**DOCUMENT EXCERPT:**
-*-*-

ByGeorge! Online

Summer 2002

“Contrived Adversity”

The Baccalaureate Address of John Silber, Chancellor of Boston University, May 17, 2002

Today, you experience joy in the completion of a rigorous course of study, for which The George Washington University is well known and highly regarded. At the same time you may experience sadness at the parting from classmates and faculty friends, and from the habits of life in pleasant and memorable surroundings. You may be inclined to agree with the Duke of Wellington, who said on the battlefield at Waterloo, “Nothing except a battle lost can be half so melancholy as a battle won.”

You have won your battle with the demanding curriculum of a great university, but there is nonetheless that melancholy associated with a farewell not only to friends and places dear to you, but a farewell to late adolescence — a parting that may be sweet sorrow for you, but is probably a moment of joy and relief for your parents.

You now begin your entry into the world of business, professional school, or graduate school. You do not leave GW to enter the “real world,” for the world of activities and ideas in which you have lived and worked here is as real as any you will ever experience.

-*-*-

**PROVIDED RECORDS:**
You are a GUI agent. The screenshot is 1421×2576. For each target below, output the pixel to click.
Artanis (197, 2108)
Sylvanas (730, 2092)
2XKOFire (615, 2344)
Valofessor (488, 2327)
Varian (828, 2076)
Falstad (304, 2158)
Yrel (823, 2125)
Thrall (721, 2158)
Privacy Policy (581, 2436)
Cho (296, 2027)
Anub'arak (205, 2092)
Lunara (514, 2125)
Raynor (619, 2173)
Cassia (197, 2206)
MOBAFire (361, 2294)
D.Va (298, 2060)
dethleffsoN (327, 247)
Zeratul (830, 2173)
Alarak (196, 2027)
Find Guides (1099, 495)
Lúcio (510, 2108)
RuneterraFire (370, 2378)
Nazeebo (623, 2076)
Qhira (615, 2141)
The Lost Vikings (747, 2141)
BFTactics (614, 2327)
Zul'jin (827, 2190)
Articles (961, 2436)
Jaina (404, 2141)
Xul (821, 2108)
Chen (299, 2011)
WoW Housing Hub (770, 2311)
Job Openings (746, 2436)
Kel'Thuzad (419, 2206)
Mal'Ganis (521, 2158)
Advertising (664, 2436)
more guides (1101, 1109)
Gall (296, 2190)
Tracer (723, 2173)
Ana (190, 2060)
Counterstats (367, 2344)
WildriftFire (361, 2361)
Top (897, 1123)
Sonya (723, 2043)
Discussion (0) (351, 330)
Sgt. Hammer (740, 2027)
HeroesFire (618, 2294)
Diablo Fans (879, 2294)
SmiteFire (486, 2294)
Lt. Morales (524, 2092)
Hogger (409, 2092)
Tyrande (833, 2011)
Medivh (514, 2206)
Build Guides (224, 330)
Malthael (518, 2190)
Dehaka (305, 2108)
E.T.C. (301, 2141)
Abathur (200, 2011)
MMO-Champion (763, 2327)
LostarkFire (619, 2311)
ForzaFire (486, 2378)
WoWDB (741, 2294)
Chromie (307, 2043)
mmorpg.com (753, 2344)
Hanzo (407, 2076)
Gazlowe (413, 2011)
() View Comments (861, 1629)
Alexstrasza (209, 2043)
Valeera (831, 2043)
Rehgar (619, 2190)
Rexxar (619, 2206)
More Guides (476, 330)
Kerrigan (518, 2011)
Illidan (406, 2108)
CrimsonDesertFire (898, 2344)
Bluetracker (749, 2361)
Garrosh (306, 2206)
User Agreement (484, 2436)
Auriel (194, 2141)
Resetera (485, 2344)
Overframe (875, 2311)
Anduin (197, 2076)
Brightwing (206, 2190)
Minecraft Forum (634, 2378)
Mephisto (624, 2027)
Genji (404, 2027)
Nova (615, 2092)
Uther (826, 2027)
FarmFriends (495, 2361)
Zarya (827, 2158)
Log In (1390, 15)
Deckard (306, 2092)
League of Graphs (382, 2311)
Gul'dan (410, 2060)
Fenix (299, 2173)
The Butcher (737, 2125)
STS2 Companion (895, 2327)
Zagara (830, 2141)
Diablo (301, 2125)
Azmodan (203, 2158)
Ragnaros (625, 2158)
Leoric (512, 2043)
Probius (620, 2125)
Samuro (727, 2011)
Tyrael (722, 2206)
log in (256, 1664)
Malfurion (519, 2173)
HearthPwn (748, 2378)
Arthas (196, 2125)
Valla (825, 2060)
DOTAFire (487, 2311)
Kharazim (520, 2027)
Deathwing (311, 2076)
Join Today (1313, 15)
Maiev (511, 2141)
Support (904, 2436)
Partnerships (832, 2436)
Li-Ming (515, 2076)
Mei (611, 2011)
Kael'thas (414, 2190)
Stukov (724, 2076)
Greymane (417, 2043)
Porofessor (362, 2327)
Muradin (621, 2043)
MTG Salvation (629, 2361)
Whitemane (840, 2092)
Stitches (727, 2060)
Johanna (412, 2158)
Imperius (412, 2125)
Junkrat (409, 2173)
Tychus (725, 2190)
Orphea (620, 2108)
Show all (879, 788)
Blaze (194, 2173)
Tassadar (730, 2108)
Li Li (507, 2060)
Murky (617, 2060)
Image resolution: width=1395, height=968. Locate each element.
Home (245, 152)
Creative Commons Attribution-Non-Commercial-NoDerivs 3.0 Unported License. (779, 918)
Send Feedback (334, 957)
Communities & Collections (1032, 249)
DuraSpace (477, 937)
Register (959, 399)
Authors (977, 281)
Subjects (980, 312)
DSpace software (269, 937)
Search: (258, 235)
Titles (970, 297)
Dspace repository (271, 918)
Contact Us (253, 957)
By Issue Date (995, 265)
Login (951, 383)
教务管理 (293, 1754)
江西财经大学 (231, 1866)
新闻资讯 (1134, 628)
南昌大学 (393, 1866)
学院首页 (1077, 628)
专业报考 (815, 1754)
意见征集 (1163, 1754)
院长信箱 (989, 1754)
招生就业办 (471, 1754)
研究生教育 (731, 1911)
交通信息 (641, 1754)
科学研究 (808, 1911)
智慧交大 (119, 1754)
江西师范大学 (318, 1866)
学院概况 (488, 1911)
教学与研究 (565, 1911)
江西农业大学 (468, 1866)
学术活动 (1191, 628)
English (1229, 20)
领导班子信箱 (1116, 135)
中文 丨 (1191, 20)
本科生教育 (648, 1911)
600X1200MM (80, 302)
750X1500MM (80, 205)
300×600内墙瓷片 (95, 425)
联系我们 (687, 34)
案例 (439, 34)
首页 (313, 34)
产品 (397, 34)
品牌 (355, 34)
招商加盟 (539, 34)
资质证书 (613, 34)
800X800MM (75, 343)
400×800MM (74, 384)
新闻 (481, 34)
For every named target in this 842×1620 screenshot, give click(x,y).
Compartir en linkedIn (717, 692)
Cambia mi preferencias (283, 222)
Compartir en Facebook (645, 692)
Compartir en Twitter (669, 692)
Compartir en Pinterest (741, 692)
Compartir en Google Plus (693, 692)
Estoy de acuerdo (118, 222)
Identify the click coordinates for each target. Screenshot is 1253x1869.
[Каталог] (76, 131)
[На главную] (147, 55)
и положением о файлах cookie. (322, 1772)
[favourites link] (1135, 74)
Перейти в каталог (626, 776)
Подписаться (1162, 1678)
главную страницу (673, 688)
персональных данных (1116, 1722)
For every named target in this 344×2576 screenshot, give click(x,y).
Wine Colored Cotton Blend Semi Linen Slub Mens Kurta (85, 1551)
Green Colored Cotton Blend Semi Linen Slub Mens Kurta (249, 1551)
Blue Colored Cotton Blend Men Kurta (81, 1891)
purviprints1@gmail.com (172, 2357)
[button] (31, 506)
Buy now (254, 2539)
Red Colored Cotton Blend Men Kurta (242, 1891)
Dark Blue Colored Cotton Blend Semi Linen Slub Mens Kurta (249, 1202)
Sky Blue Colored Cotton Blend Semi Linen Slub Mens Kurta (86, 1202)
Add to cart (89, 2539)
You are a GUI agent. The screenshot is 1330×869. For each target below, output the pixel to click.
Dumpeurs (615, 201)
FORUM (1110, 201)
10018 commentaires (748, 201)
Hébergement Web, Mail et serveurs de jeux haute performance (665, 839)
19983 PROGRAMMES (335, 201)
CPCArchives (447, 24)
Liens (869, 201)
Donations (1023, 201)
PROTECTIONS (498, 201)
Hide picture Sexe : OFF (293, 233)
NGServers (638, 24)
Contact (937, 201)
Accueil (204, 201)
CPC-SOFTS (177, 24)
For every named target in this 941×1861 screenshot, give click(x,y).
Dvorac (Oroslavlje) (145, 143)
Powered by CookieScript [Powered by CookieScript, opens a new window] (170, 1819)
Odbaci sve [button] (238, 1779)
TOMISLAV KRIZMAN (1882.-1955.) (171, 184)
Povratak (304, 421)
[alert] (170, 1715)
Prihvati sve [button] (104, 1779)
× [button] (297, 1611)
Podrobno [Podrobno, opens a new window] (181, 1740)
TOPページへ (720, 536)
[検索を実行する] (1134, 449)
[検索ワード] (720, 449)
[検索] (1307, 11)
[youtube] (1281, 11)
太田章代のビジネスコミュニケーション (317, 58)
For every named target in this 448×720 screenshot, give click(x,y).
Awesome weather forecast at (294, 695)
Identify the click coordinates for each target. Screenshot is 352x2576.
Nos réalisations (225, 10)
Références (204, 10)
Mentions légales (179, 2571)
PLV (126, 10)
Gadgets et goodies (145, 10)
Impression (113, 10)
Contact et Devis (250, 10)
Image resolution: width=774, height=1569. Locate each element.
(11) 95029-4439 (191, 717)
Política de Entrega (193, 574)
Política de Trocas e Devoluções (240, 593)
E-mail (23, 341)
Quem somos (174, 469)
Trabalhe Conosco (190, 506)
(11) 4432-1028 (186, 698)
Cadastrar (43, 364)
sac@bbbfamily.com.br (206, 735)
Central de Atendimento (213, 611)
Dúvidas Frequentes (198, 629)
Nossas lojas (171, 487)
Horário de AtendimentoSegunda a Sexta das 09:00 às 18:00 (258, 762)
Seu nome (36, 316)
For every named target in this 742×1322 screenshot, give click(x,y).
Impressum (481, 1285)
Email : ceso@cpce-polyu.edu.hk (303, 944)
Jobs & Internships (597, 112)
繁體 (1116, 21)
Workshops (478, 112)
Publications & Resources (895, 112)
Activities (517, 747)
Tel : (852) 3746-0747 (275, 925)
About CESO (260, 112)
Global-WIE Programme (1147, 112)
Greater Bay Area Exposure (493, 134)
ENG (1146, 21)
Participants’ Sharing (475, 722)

-*-*-

**DIRECTIVE:**
In the baccalaureate address above, what does the Duke of Wellington say on the battlefield at Waterloo?

**OUTPUT OF THE TASK:**
"Nothing except a battle lost can be half so melancholy as a battle won."